WORK ORDER:
Nothing but the lines from the one containing "Switch to the guitar view icon" through the last line of the records below should be copied, exactly and without pictures.

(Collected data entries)
┌──

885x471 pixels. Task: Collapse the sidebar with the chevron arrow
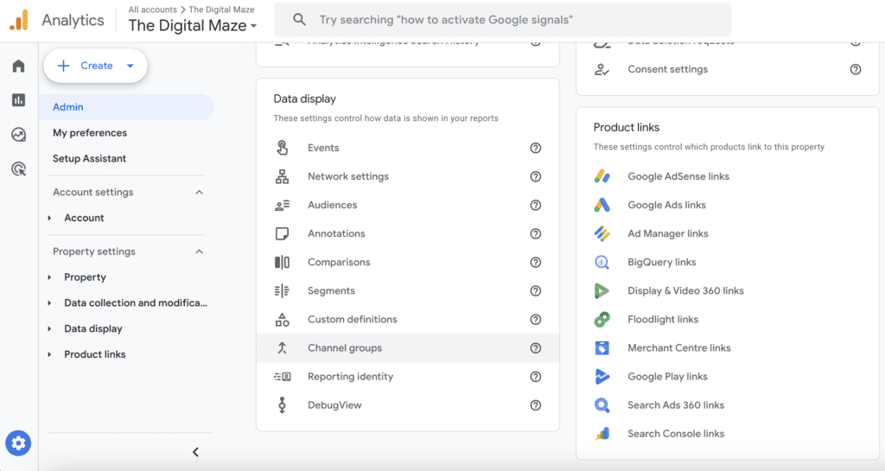click(x=195, y=452)
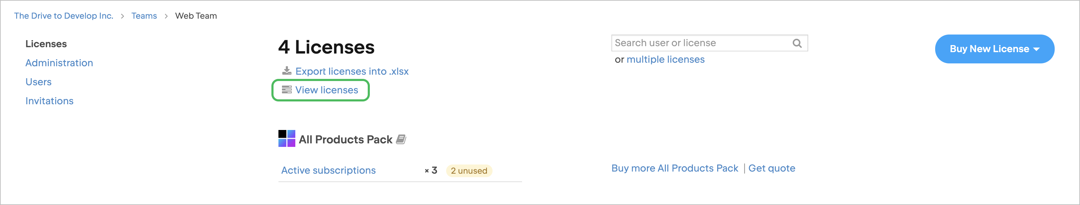This screenshot has height=205, width=1080.
Task: Go to The Drive to Develop Inc. breadcrumb
Action: pos(64,16)
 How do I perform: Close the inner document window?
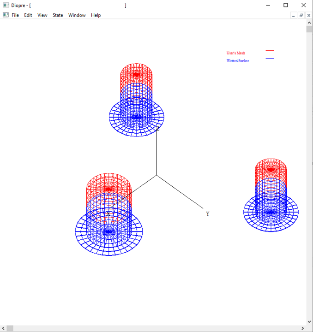click(308, 15)
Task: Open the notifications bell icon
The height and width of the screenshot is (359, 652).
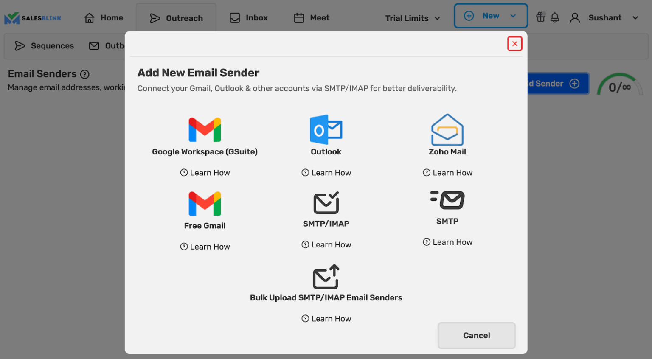Action: tap(555, 18)
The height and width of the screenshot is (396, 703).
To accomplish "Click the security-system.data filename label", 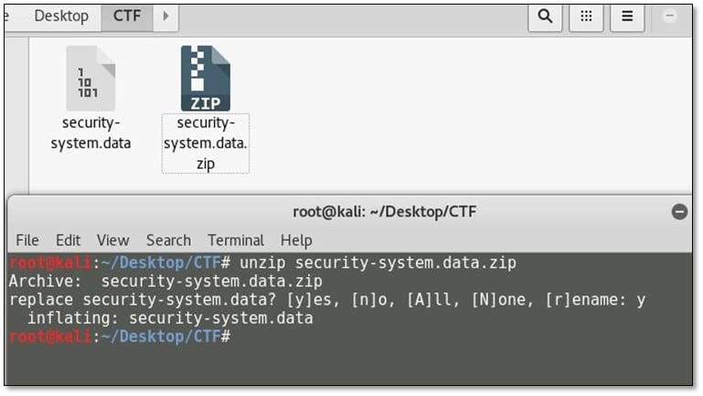I will [x=91, y=133].
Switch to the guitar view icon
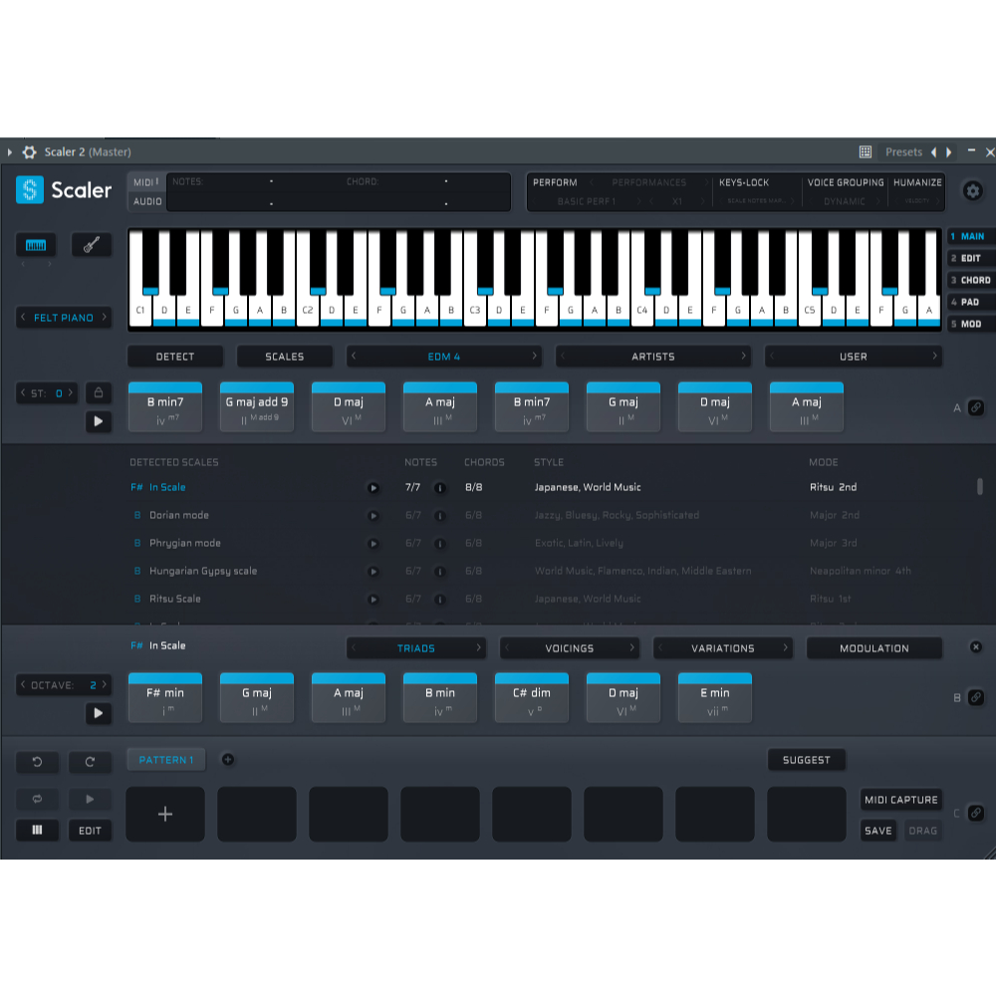 [91, 245]
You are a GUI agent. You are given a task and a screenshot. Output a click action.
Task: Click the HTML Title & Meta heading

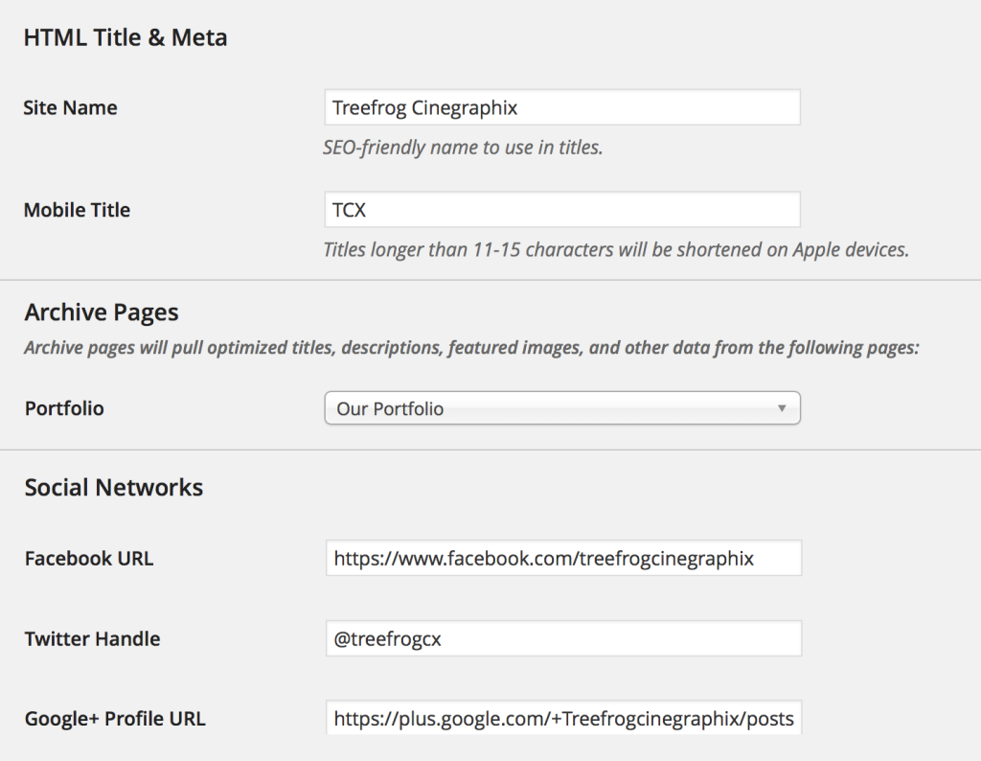click(x=125, y=36)
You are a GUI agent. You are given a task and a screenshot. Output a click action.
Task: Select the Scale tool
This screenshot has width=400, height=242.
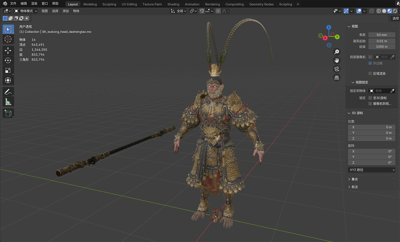8,70
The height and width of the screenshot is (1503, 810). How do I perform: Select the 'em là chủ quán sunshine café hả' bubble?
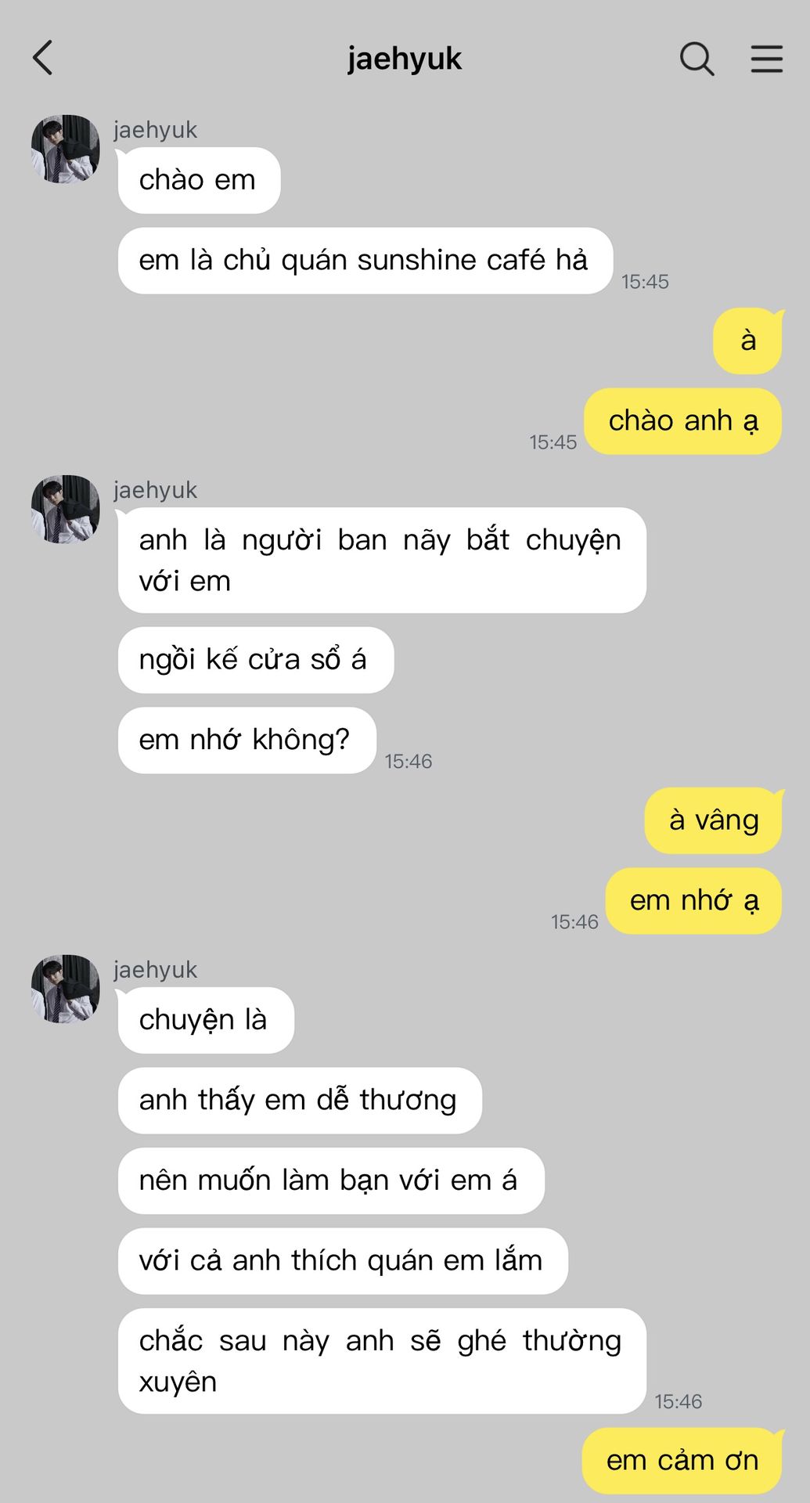pyautogui.click(x=365, y=261)

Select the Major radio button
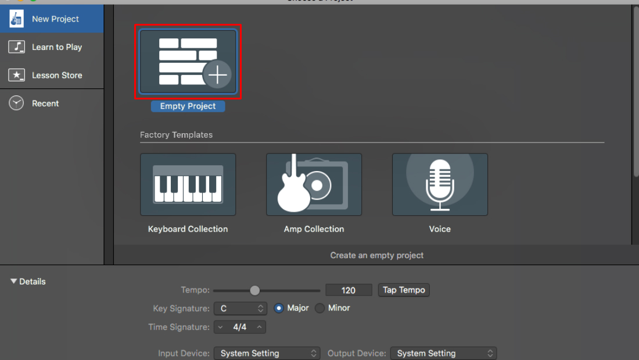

└──

RESULT OF THIS EXERCISE:
Switch to the guitar view icon
 [91, 245]
You are a GUI agent. You are given a task and a screenshot. Output a click action.
Task: Click the HTML Title & Meta heading

click(x=125, y=36)
You are a GUI agent. You are given a task and a screenshot. Output a click action.
Task: Select the Scale tool
This screenshot has width=400, height=242.
8,70
The height and width of the screenshot is (1503, 810). How do I perform: Select the 'em là chủ quán sunshine café hả' bubble?
pyautogui.click(x=365, y=261)

Select the Major radio button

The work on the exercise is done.